Julia Holter left us last with the ecstatic folk spun visions of Ekstasis. The previous amor of “Moni Mon Amie” is traded for new distortions from field found sound and recordings that bring new places and towns to explore. For example, Holter utilizes the Parisian restaurant Maxim’s as a backdrop conceptual set piece, borrowed from the musical Gigi that brings to life a Paris like city of her own construction. But you need not to be familiar with the inspired musical as a prerequisite, as here Julia takes her sound from those previous more hidden chambers and into the urban environs that make up Loud City Song.
Where Ekstasis existed in an ephemeral space of post-classical beauty; Loud City Song turns that volume up on the surrounding concrete plans and terrains, on the opener “World”. Holter's method of conveying vocal beauty through the tested maximum experimental approach takes on darker garments, which sound in the company of contemporaries like Austra, Chelsea Wolfe, Louise Burns, Mozart’s Sister, Nite Jewel, TRUST, Zola Jesus, and such. The running rush with tape recorder in toe-opening of “Horns Surrounding Me”, feels like a panicked dash through a claustrophobic humid NYC sidewalk in the Lower East Side, The Latin Quarter of Paris, or maybe West Hollywood, where the touting taunt of horns take on a the character of tenements closing in on Julia’s protagonist. The metropolitan muse gets spun around in the synth jazz crescendo of “In the Green Wild”, where Julia takes on her best mix of café style song and spoken word that share the memorable poetic lines like, “there’s a flavor to the sound of walking that no one ever noticed before”. “Hello Stranger” marries those sustained sounds associated with synthesizers with a stringed arranged chance meeting of strangers in the night.
The night vibe carries on with “Maxims II” that works in drawn out measures where starts and stops signal the progressions forward. While the ambition of the sparse, but big on concept and sound when and where need be borders on indulgent pretension; but you are still awarded next with the breathtaking and effective acoustic piano presence and stark minimalism of, “He’s Running Through My Eyes”. Julia takes her musical leanings from both town and country to the darkened corridors and empty boulevards of “This Is a True Heart”, where the choral synth ambience meets jazz trio touches, complete with sounds from the sidewalks and streets. “City Appearing” reinforces all the former motifs of Julia’s visions of real (or maybe imagined, like in the opening line of “maybe trouble, maybe fantasy”) and make-believe urban settings, hats, personification and horns. As a closing number that ties up the various places and sounds visited on the album, the focus here feels half-awake and half-baked as these clusters of revisitations appear and occur by a happenstance nature.

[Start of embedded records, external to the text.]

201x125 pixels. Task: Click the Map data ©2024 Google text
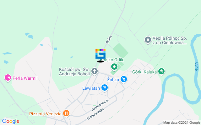click(182, 123)
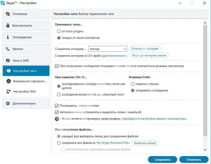Toggle the auto-correct misspelled words checkbox
Image resolution: width=211 pixels, height=164 pixels.
57,112
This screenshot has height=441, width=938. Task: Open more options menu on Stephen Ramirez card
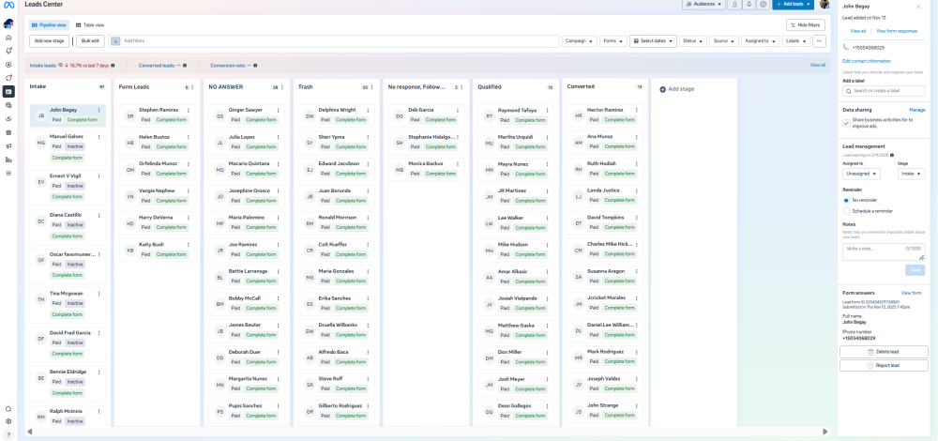click(189, 111)
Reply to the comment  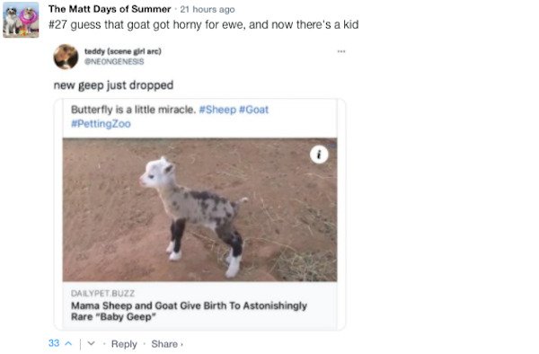tap(124, 344)
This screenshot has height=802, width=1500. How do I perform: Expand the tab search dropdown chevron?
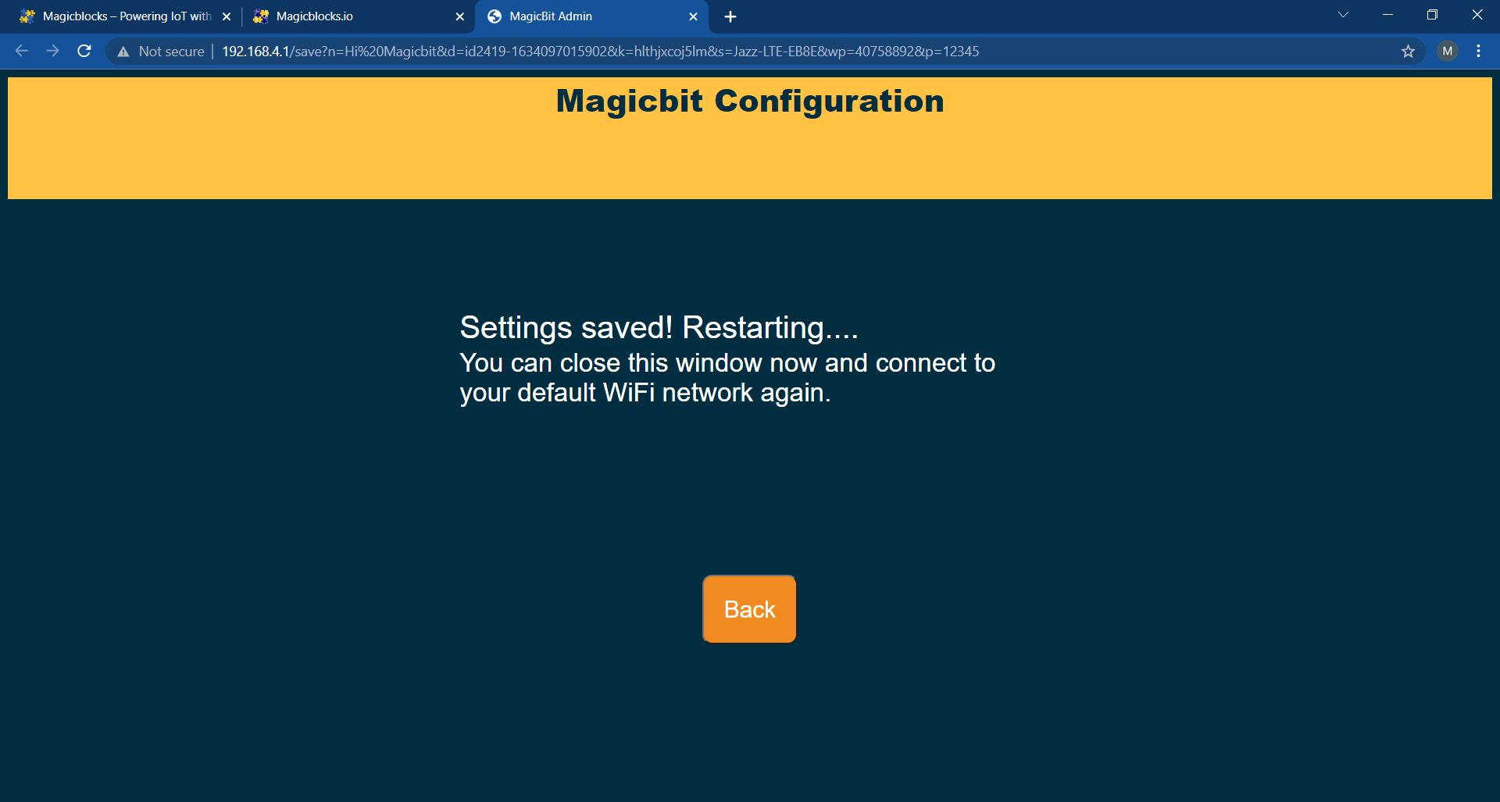1343,15
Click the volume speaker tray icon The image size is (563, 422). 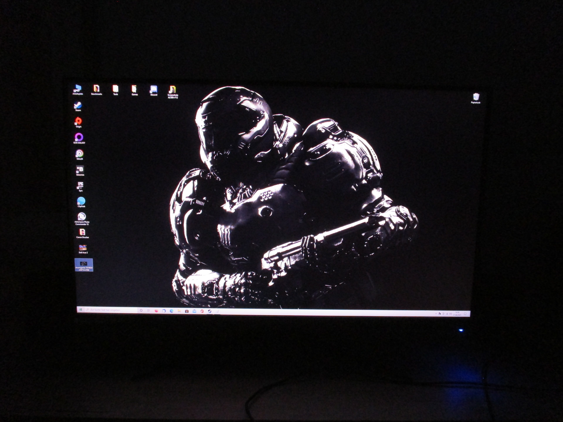click(451, 314)
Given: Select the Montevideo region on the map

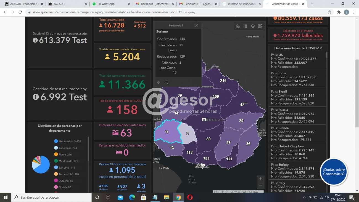Looking at the screenshot, I should click(x=201, y=165).
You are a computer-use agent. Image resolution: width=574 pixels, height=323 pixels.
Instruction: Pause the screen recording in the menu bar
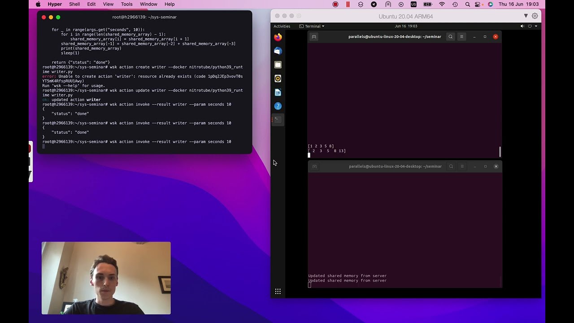(x=348, y=4)
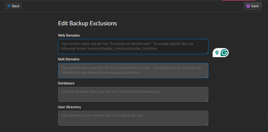The height and width of the screenshot is (132, 268).
Task: Focus the Mail Domains exclusion textarea
Action: click(133, 70)
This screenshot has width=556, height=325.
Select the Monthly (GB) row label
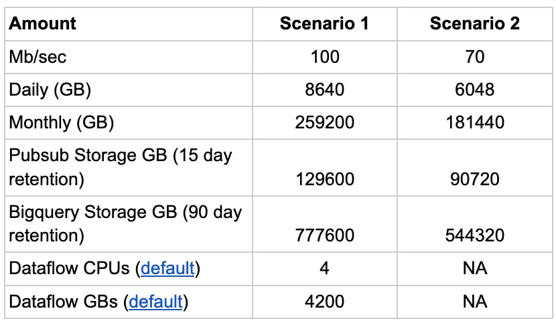coord(61,122)
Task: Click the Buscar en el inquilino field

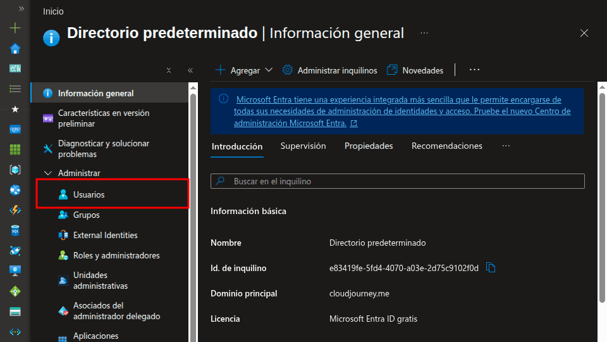Action: coord(397,181)
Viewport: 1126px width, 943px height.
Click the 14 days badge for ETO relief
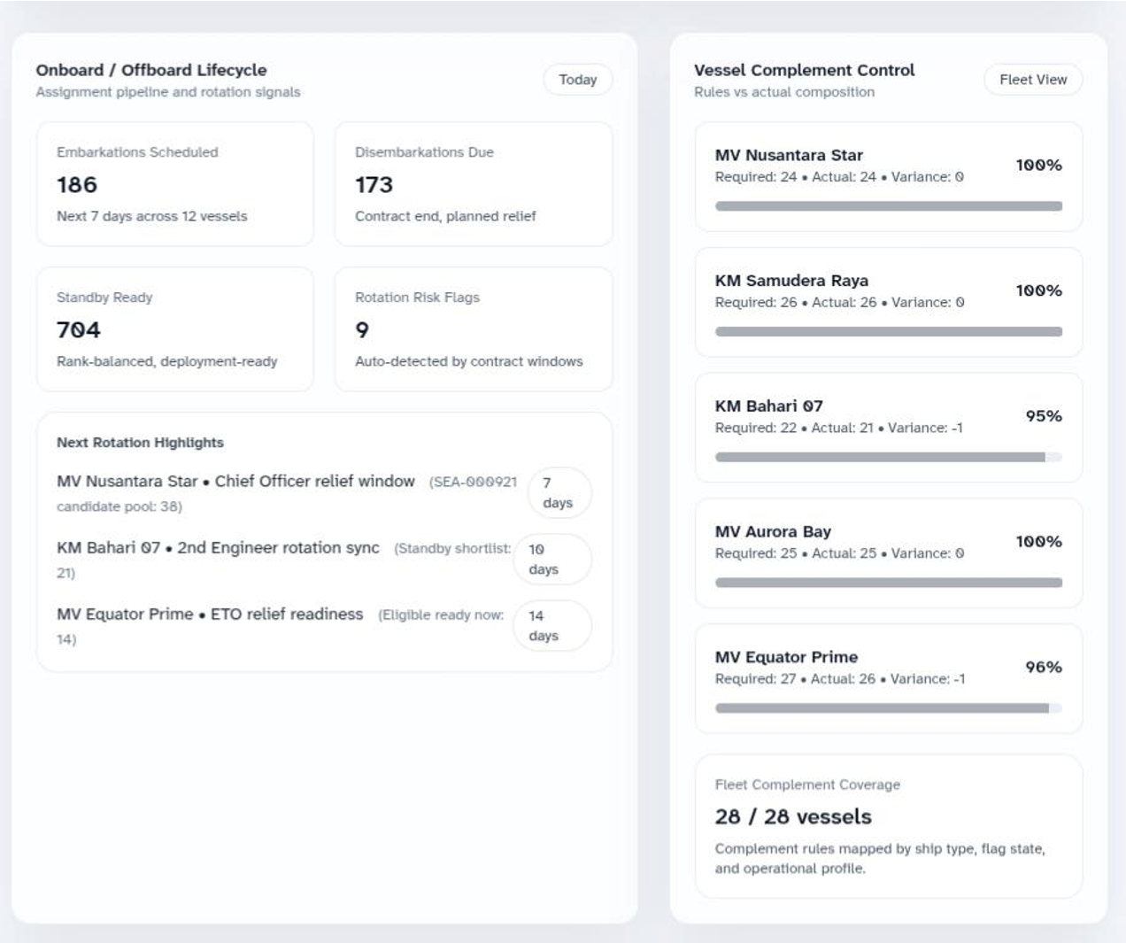(552, 625)
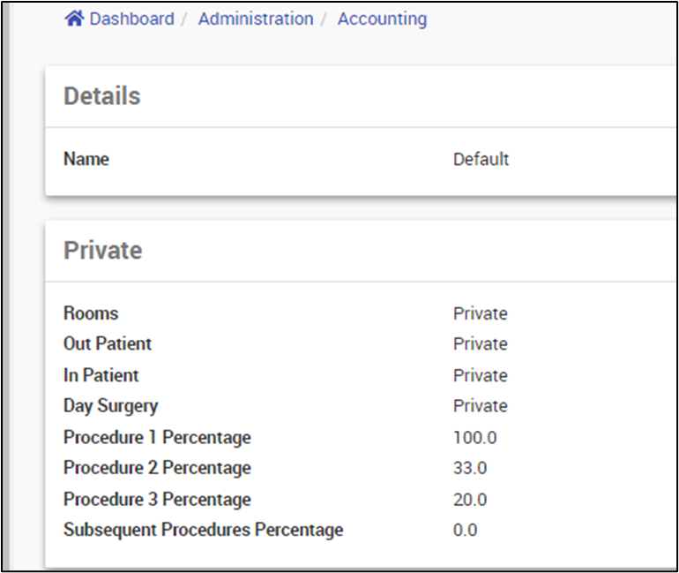This screenshot has height=573, width=679.
Task: Select the Name field label
Action: 86,160
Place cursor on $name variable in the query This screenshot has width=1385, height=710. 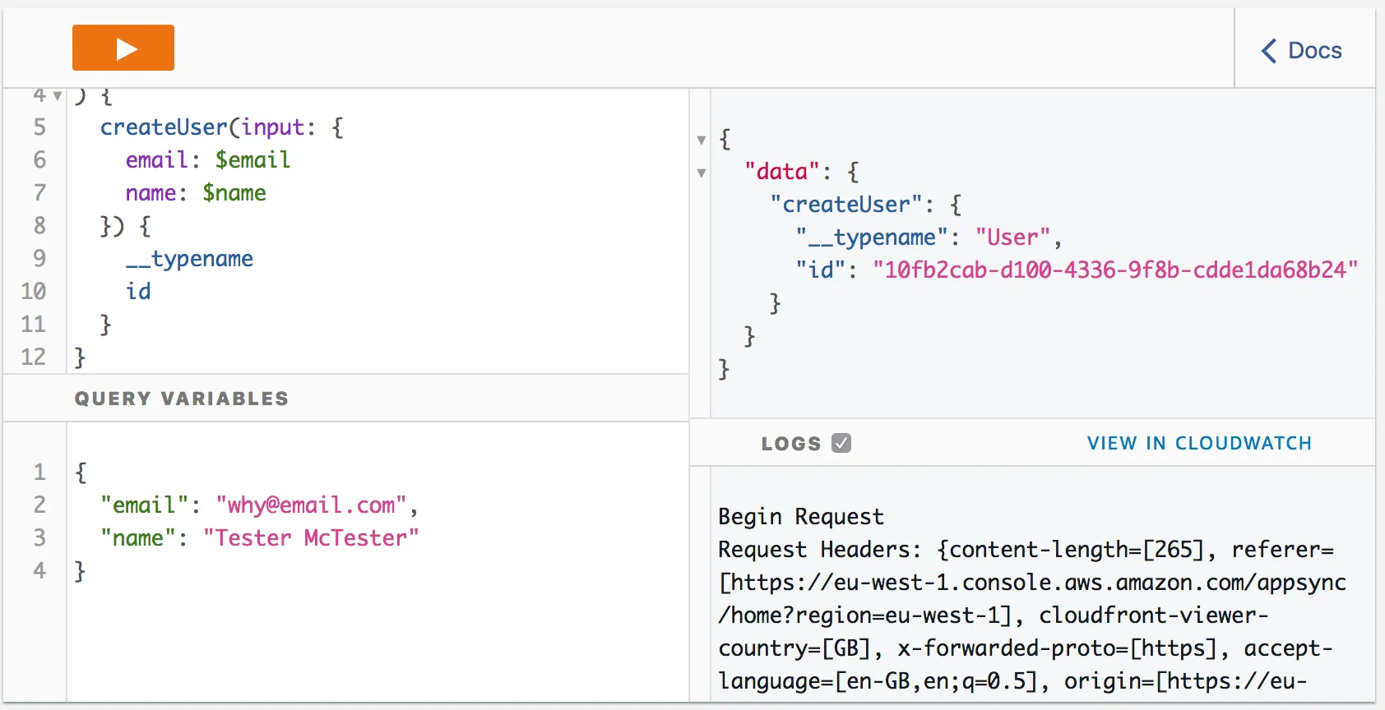234,193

Here on her third album, Julia Holter takes her CalArts learning from Tragedy, and Ekstasis for the condensed economy of Loud City Song. The achievement here is the new economy of sound Julia works within, where sometimes the plot feels lost in the song cycle elaborations of “Maxims I & II”, but ultimately as a complete work tightens a musical grip between the modernist schools that explore the eclectic span of societal norms with the adaptive comparative lens of smart, choral, post-modern jazz tales.